● EXCERPT PROVIDED:
Client tuning parameters

The user space implementation of a Ceph block device cannot take advantage of a Linux page cache, so a new in-memory caching mechanism has been introduced in Ceph Version 0.46, which is known as RBD Caching. By default, Ceph does not allow RBD caching; to enable this feature, you should update the [client] section of your Ceph cluster configuration file with the following parameters:

· rbd cache = true: This is to enable RBD caching.

· rbd cache size = 268435456: This is the RBD cache size in bytes.

· rbd cache max dirty = 134217728: This is the dirty limit in bytes; after this specified limit, data will be flushed to the backing store. If this value is set to 0, Ceph uses the write-through caching method. If this parameter is not used, the default cache mechanism is write-back.

· rbd cache max dirty age = 5: This is the number of seconds during which dirty data will be stored on cache before it's flushed to the backing store.

General performance tuning

In the last section, we covered various tuning parameters that you can define under your cluster configuration file. These were absolute Ceph-based tuning tips. In this section, we will learn a few general tuning tips, which will be configured at OS- and network-level for your infrastructure:

· Kernel pid max: This is a Linux kernel parameter that is responsible for maximum number of threads and process IDs. A major part of the Linux kernel has a relatively small kernel.pid_max value. Configuring this parameter with a higher value on Ceph nodes having greater number of OSDs, that is, OSD > 20, might help spawning multiple threads for faster recovery and rebalancing. To use this parameter, execute the following command from the root user:

· # echo 4194303 > /proc/sys/kernel/pid_max

· Jumbo frames: The Ethernet frames that are more than 1,500 bytes of payload MTU are known as jumbo frames. Enabling jumbo frames of all the network interfaces of your Ceph cluster node should provide better network throughput and overall improved performance. The jumbo frames are configured at an OS level, however, the network interface and backend network switch should support jumbo frames. To enable jumbo frames, you should configure your switch-side interfaces to accept them and then start configuring at the OS level. For instance, from an OS point of view, to enable jumbo frames on interface eth0, execute the following command:

· # ifconfig eth0 mtu 9000

9,000 bytes of payload is the maximum limit of network interface MTU; you should also update your network interface configuration file, /etc/sysconfig/network-script/ifcfg-eth0, to MTU=9000, in order to make the change permanent.

● RAW RECORDS:
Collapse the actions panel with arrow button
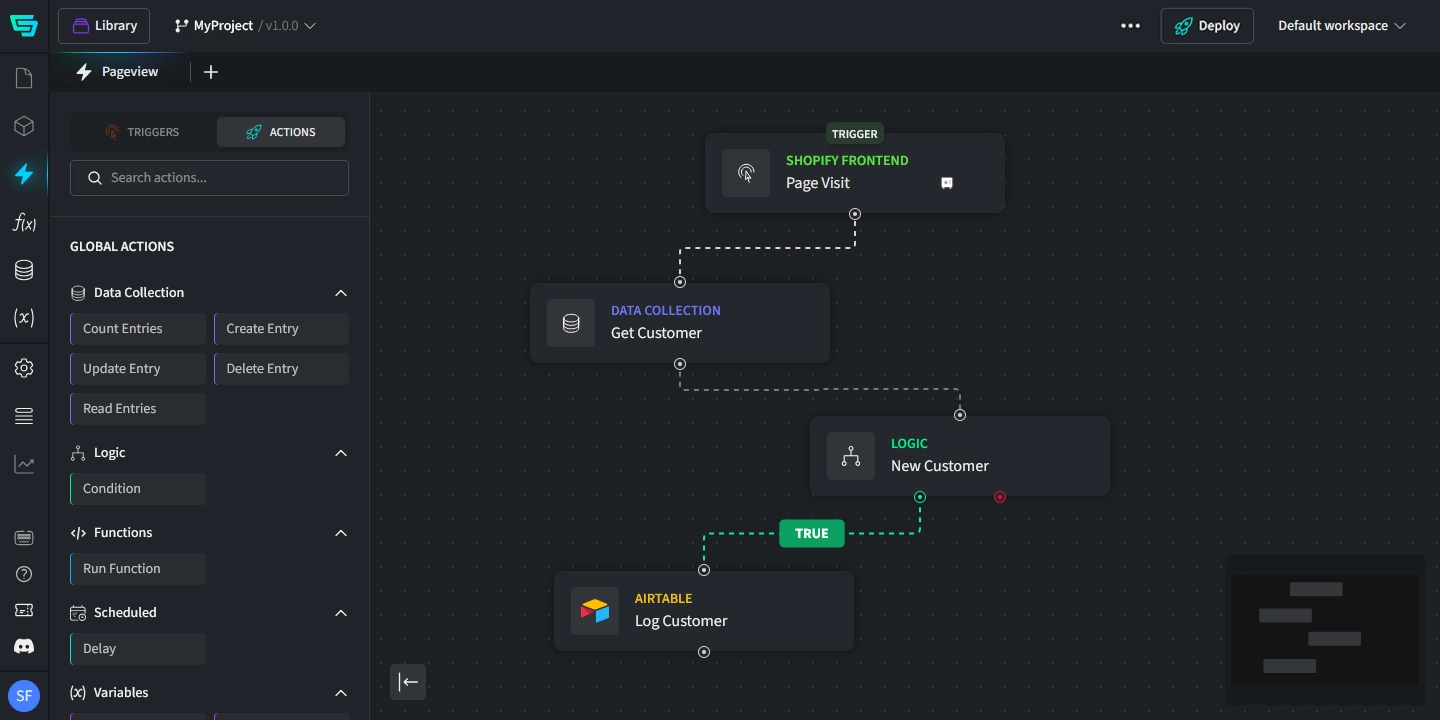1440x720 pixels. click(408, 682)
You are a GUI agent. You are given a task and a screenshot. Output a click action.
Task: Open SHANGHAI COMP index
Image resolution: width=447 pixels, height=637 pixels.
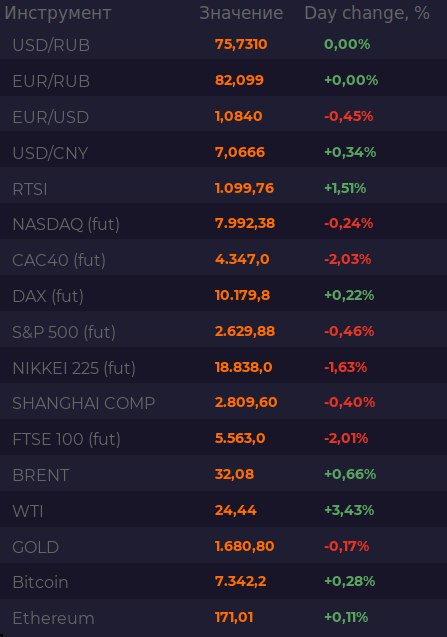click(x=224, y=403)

* * *

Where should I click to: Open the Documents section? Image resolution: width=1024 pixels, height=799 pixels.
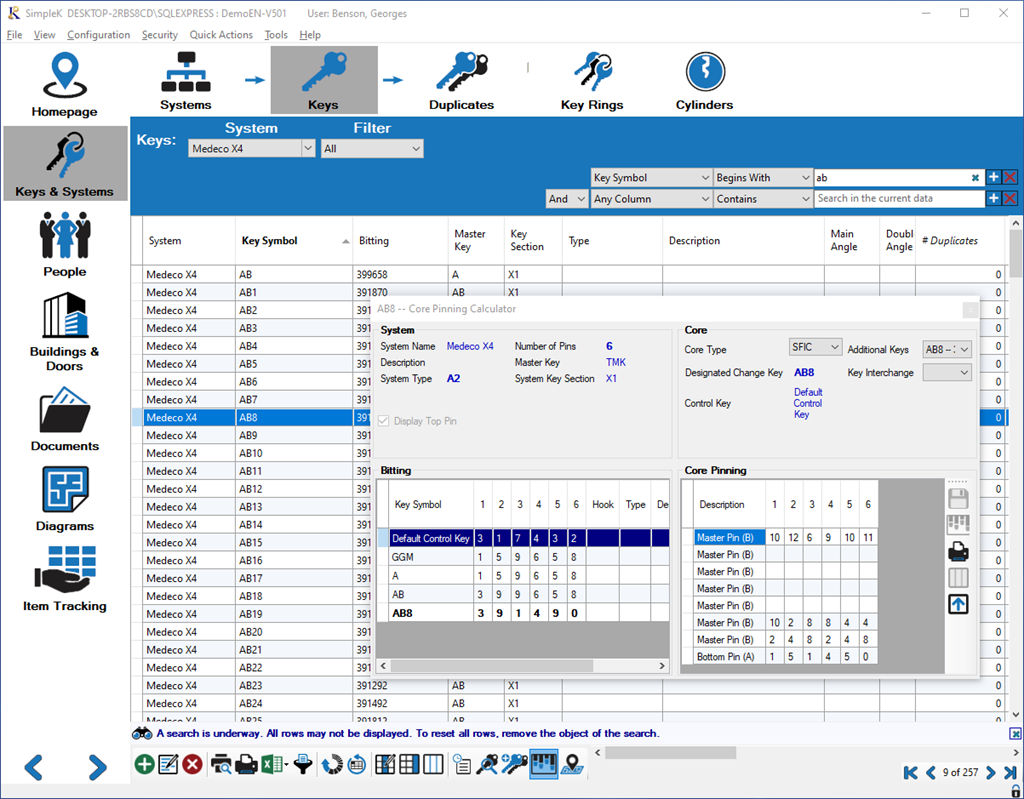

...

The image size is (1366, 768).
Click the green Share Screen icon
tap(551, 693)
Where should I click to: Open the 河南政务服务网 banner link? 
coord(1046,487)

● TASK STATEMENT: Write out the Ceph tuning excerpt above word for word, beginning at the words "9,000 bytes of" and stopping after "the change permanent.".

● EXERCISE RESULT:
9,000 bytes of payload is the maximum limit of network interface MTU; you should also update your network interface configuration file, /etc/sysconfig/network-script/ifcfg-eth0, to MTU=9000, in order to make the change permanent.